Take the alleged deaths from self-inflicted
abortions. Statistics have always shown these
to be virtually nonexistent. A few years ago
ex-abortionist Bernard Nathanson (cofounder
of what is now known as the National Abortion
and Reproductive Rights Action League) blew
the whistle, admitting that the abortion industry
had fabricated the numbers. You’d never know
this from Choose or Lose.
Or take the show’s assertion that since 1995,
Congress has imposed abstinence-only
education on the nation’s schools. In fact,
Congress that year did authorize funding for
programs that teach abstinence as the
standard, but also continued their policy of
funding "safe sex" programs. Moreover,
abstinence still gets just a fraction of the
money "safe sex" does. You’d never know this
from Choose or Lose either.
Most of all, take the stories the show could’ve
told but didn’t.
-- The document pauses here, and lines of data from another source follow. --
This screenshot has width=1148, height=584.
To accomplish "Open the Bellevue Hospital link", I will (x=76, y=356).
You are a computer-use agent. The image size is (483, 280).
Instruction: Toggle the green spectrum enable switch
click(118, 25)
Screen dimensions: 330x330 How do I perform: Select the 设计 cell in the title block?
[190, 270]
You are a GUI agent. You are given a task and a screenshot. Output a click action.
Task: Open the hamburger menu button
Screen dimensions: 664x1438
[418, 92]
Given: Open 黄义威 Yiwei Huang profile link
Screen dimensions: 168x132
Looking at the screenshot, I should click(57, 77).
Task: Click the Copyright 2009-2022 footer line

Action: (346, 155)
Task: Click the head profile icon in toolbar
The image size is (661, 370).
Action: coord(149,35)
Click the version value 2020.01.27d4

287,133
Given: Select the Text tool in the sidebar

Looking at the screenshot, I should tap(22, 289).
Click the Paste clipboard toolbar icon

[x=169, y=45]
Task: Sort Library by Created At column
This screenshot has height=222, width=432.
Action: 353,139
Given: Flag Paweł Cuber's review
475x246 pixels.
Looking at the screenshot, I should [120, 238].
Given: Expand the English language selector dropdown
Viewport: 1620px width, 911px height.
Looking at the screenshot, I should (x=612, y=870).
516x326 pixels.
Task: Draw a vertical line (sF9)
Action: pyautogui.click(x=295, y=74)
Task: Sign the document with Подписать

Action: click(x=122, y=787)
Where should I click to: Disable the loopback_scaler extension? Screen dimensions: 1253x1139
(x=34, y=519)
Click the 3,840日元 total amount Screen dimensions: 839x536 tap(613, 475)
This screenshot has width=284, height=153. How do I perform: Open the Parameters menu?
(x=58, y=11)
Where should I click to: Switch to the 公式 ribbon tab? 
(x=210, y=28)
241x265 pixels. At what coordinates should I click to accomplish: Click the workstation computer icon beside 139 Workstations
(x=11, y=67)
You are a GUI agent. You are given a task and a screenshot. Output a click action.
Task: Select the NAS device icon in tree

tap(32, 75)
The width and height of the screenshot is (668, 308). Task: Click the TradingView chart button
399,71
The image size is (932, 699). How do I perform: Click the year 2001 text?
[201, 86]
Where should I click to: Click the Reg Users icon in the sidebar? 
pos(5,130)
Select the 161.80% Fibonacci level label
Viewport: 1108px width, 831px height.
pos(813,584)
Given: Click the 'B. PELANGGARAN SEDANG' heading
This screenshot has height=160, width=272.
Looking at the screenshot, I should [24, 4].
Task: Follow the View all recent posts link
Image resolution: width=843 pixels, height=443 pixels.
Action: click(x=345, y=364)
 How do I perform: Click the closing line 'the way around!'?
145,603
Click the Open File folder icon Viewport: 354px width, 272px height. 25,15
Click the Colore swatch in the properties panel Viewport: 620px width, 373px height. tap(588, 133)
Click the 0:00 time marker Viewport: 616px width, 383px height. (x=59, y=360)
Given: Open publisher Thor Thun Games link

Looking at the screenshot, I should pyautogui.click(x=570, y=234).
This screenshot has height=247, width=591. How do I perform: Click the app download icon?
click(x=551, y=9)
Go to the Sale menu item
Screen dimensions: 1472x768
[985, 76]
Women who’ve suffered the
emotional ravages of post-abortion syndrome.
"Pro-choicers" who’ve turned pro-life. Ex-gays
who now have happy family lives. Choose
or Lose doesn’t talk to any of them. Nor
does it present, for more than a few seconds,
the intelligent, articulate Christians who could
make the case for a biblical view of sexual
relationship.
None of this comes as a surprise from MTV, of
course. Nor is it a surprise when you consider
that the program was produced in
"partnership" with the Henry J. Kaiser Family
Foundation, a leading sponsor of "safe sex."
The makers of the show had an agenda; they
just didn’t have the honesty to admit it.
Those of us who are Christians may be
forgiven for thinking that someone else has an
agenda too.
"We direct the fashionable outcry of each
generation against those vices of which it is
least in danger," says the devil in C.S. Lewis’
book The Screwtape Letters. "Cruel
ages are put on their guard against
Sentimentality, feckless and idle ones against
respectability, lecherous ones against
Puritanism."
Sounds like MTV’s gotten with the program.